- Theatrical release poster
- Directed by: Robert Jordan Hill
- Written by: John Guillermin Robert Jordan Hill
- Produced by: Robert Jordan Hill John Guillermin
- Starring: Ben Wrigley Eunice Gayson
- Cinematography: Jo Jago
- Music by: George Melachrino
- Production company: Robert Jordan Hill Productions
- Distributed by: Adelphi Films Ltd. (UK)
- Release date: 25 July 1949 (UK);
- Running time: 68 minutes
- Country: United Kingdom
- Language: English

= Melody in the Dark =

Melody in the Dark is a 1949 British second feature ('B') musical comedy horror film directed by Robert Jordan Hill and starring Ben Wrigley and Eunice Gayson. It was written by Hill and John Guillermin.

==Premise==
When actress Pat Evans inherits a spooky old house and uses it for rehearsals with her theatre company, they are troubled by "ghosts".

==Cast==
- Ben Wrigley as Ben
- Eunice Gayson as Pat Evans
- Dawn Lesley as Dawn
- Richard Thorp as Dick
- Lionel Newbold as Uncle Egbert
- Ida Patlanski as Mrs Grimes
- The London Lovelies as model girls
- Carl Carlisle as guest artiste
- Maisie Weldon as Guest Artiste
- The Stardusters Dance Orchestra
- Alan Dean as lead singer/pianist
- The Keynotes as singing group

==Reception==
The Monthly Film Bulletin wrote: "An amateurish film ... The acting is very poor and the dialogue not too good. Ben Wrigley is comical and raises many laughs, and without him the film would be more uninteresting than it is. The production, direction and photography are below average."

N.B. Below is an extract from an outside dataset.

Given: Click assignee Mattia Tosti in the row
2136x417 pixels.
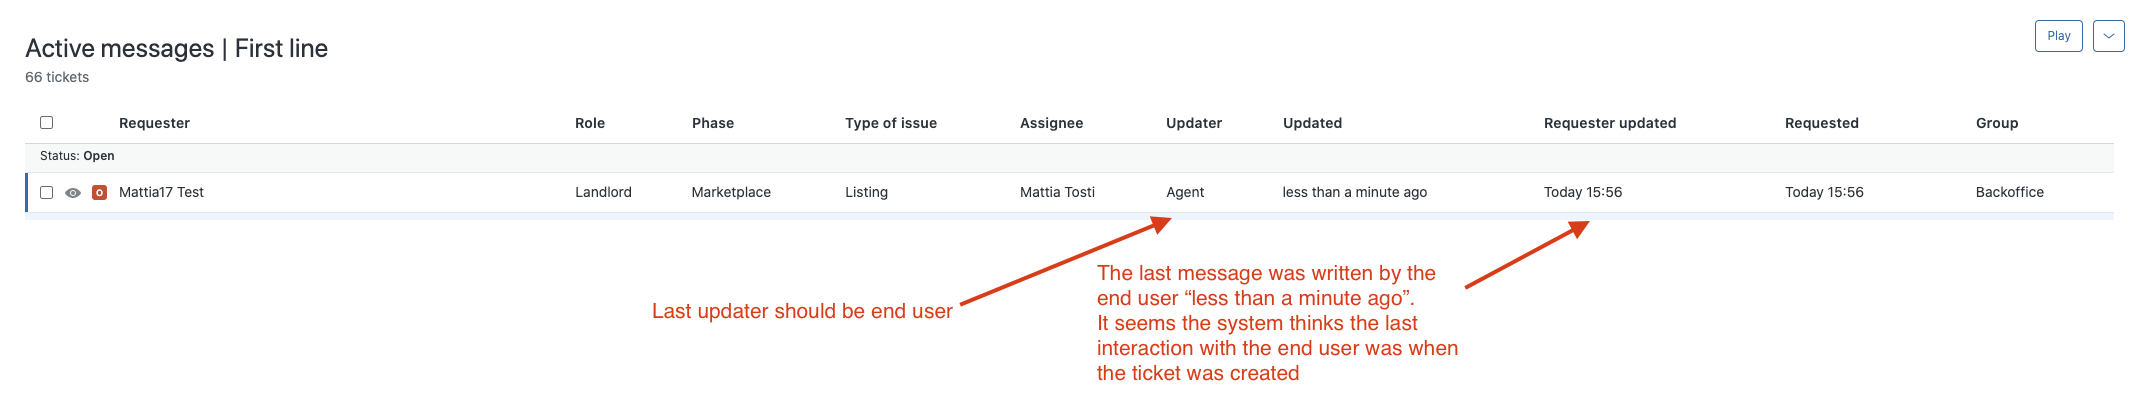Looking at the screenshot, I should 1057,192.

Kine Weekly wrote: "Screwy, spooky house musical, introducing resourceful, giraffe-necked stage comedian Beg Wrigley to the screen. Boisterous and tireless improvisator, he holds the extravagant tale together and in the same breath provides cues for song. The low but lively nonsense is bound to tickle the industrial masses. Capital knockabout quota. ... Conventional mystery melodrama is burlesqued with gusto by the star and the supporting players and tuneful melodies effectively interleave the breezy banter."

Picturegoer wrote: "There is some good melodramatic burlesque, but the theme is worn threadbare. Support is fair, but the comedy as a whole is far from being on a high level."